Document segment:
------------

Pischelsdorf am Kulm is since 2015 a municipality in Weiz District in Styria, Austria. The area of the town covers 28.14 km2. In the Styria municipal structural reform, the new town was formed by merging Pischelsdorf in der Steiermark with the smaller villages of Reichendorf and Kulm bei Weiz, to reduce costs and ease election of town officials.

== History ==
The municipality was founded as part of the Styria municipal structural reform,
at the end of 2014, with closure of the communities Pischelsdorf in der Steiermark, Kulm bei Weiz and Reichendorf.
A petition, from the town of Reichendorf against the merger was brought to the Verfassungsgerichtshof constitutional court, but was not successful.

== Geography ==
=== Municipal organization ===
The municipal territory includes the following 8 sections or seven Katastralgemeinden (population and area: as of 1 January 2015):

- Hart (297)
- Kleinpesendorf (176)
- Kulming (127)
- Pischelsdorf in der Steiermark (1444)
- Reichendorf (621)
- Rohrbach am Kulm (357)
- Romatschachen (402)
- Schachen am Römerbach (206)
- Hart (364.75 ha)
- Kulming (187.69 ha)
- Pischelsdorf (453.95 ha)
- Reichendorf (493.86 ha)

------------

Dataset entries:
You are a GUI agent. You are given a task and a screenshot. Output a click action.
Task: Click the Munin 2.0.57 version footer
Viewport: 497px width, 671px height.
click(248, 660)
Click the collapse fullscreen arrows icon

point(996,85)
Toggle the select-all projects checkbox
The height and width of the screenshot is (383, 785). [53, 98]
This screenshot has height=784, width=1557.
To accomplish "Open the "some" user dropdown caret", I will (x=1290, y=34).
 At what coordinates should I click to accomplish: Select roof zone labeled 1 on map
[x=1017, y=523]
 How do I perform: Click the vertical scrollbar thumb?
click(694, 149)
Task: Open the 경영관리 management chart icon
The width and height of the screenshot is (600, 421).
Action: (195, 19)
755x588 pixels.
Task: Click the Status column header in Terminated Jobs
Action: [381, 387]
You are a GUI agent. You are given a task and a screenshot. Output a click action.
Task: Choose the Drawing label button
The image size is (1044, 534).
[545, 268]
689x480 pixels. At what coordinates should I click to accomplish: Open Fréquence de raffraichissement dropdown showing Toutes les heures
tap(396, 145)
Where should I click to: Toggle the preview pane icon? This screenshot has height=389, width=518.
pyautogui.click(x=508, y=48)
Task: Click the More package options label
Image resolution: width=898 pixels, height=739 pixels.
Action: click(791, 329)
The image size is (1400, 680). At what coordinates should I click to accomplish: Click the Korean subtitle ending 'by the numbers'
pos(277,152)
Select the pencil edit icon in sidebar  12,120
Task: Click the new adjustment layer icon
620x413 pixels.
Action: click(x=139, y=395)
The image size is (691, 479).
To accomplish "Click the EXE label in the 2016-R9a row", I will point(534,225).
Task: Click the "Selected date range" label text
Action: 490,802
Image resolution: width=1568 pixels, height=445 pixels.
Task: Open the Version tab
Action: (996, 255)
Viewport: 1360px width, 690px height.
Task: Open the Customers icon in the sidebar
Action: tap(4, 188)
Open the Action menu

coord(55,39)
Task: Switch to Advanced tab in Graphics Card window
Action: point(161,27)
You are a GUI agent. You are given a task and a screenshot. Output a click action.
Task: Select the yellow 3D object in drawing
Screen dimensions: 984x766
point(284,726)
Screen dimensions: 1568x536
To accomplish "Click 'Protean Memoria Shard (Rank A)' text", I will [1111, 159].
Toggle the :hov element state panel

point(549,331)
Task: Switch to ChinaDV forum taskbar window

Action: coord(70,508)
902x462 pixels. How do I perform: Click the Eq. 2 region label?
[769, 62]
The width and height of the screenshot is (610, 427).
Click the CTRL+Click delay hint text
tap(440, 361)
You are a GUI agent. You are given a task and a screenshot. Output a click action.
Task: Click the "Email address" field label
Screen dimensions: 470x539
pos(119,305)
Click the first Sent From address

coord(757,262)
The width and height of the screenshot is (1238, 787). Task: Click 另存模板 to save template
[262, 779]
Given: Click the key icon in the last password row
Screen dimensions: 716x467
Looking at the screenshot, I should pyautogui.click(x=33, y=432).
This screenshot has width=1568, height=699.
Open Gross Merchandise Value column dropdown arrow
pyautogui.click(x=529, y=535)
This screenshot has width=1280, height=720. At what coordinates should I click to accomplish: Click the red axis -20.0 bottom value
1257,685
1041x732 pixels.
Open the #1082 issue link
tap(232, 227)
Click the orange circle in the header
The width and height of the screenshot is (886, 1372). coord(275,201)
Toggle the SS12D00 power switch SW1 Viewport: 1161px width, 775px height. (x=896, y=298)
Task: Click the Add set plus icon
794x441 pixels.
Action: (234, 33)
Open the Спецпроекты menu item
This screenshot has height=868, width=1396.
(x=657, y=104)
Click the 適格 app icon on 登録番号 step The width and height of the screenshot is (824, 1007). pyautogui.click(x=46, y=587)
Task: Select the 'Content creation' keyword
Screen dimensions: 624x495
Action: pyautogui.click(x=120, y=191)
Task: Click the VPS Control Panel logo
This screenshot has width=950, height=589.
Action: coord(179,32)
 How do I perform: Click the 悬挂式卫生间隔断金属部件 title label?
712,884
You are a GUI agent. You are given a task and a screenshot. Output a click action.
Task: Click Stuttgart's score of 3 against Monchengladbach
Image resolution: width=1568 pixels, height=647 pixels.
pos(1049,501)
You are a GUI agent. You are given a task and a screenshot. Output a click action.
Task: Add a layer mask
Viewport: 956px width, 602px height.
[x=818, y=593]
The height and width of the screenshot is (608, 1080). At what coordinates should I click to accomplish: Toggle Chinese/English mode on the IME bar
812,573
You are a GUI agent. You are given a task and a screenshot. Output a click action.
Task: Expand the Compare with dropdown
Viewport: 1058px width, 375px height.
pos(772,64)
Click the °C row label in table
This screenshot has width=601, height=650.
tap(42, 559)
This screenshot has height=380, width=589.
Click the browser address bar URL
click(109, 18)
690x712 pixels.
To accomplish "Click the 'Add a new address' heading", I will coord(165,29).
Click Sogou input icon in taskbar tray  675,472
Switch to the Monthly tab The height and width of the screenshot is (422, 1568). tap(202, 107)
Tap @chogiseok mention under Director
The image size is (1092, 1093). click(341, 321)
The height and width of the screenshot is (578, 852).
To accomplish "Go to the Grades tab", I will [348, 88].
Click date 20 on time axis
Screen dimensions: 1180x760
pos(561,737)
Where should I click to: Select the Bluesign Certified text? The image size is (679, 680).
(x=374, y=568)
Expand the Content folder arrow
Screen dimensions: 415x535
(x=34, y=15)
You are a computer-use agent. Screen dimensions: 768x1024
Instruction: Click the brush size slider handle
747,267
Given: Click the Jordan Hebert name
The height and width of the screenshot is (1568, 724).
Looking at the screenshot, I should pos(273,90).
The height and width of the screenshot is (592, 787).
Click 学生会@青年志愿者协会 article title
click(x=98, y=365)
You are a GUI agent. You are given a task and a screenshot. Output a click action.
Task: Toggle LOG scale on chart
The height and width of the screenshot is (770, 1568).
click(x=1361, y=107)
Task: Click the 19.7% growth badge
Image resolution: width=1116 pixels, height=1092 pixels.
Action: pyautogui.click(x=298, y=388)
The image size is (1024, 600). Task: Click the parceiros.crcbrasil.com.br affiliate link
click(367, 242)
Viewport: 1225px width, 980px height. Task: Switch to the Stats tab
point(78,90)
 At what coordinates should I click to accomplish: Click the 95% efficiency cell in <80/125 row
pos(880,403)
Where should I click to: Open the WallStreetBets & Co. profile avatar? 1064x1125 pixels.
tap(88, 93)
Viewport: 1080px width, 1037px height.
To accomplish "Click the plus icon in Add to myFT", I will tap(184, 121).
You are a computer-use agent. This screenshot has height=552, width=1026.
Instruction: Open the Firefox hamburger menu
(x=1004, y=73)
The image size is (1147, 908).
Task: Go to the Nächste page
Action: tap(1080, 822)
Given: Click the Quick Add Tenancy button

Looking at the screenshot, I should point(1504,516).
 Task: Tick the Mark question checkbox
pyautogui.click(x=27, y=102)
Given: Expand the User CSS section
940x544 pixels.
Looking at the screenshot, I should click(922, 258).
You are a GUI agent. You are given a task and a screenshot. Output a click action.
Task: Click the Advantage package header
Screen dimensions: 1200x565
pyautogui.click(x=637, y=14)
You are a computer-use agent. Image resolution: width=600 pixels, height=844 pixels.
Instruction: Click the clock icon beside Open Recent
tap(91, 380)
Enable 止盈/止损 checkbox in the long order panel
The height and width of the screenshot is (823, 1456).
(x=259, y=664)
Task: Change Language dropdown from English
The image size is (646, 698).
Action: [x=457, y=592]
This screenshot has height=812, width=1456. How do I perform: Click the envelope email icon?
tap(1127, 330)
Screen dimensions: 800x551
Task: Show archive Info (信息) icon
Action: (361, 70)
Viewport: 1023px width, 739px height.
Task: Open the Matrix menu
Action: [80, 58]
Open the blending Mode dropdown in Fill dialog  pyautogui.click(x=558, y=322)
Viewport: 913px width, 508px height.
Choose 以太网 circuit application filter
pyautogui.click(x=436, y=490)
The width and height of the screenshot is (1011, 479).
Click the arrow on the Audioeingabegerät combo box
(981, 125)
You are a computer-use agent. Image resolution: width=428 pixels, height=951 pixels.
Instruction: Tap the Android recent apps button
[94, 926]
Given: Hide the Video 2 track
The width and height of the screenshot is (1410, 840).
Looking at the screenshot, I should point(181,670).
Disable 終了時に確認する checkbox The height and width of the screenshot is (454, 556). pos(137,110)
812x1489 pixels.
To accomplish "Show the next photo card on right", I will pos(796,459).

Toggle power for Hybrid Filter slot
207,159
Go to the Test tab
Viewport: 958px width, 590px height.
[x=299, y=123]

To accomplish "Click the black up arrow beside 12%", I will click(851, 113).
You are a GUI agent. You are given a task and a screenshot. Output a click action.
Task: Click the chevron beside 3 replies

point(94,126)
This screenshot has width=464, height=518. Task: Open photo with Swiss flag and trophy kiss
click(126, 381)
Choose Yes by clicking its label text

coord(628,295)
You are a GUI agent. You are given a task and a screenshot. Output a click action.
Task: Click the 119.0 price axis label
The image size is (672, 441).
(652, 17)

------------

Work task A: Name the former communities that the Pischelsdorf am Kulm text says were merged to form the new municipality.
Work task B: According to the Pischelsdorf am Kulm text, which court heard the petition against the merger?
Work task C: Resume the Pischelsdorf am Kulm text after its last line.

Expected answer A:
Pischelsdorf in der Steiermark
Reichendorf
Kulm bei Weiz

Expected answer B: The Verfassungsgerichtshof constitutional court.

Expected answer C:
- Rohrbach (399.95 ha)
- Romatschachen (534.32 ha)
- Schachen (378.81 ha)

== Politics ==
The first municipal vote of the new town, on 22 March 2015, had the following results:

| Partei | 2015 |  |  |
| Stimmen | % | Mandate |
| ÖVP | 1136 | 51,22 | 11 |
| SPÖ | 0459 | 20,69 | 04 |
| FPÖ | 0410 | 18,49 | 04 |
| ALU-Alternative Liste Umweltschutz (GRÜNE) | 0213 | 09,60 | 02 |
| Wahlberechtigte | 3.045 |  |  |
| Wahlbeteiligung | 73,76 % |  |  |

- The mayor is Herbert Baier (ÖVP)
- The council has 21 seats and assigned as follows:
- 11 ÖVP
- 4 SPÖ
- 4 FPÖ
- 2 ALU-Alternative Liste Umweltschutz (Grüne)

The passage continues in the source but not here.